# THE TASK
Extract the full set of records that follows, word for word.
[[ SOURCE INFORMATION, beginning ]]
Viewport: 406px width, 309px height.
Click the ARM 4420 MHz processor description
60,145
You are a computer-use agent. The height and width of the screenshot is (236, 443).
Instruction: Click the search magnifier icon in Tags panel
[[ SOURCE INFORMATION, end ]]
# EXPECTED ANSWER
Viewport: 406px width, 309px height.
Click the ARM 4420 MHz processor description
60,145
You are a computer-use agent. The height and width of the screenshot is (236, 443).
Instruction: Click the search magnifier icon in Tags panel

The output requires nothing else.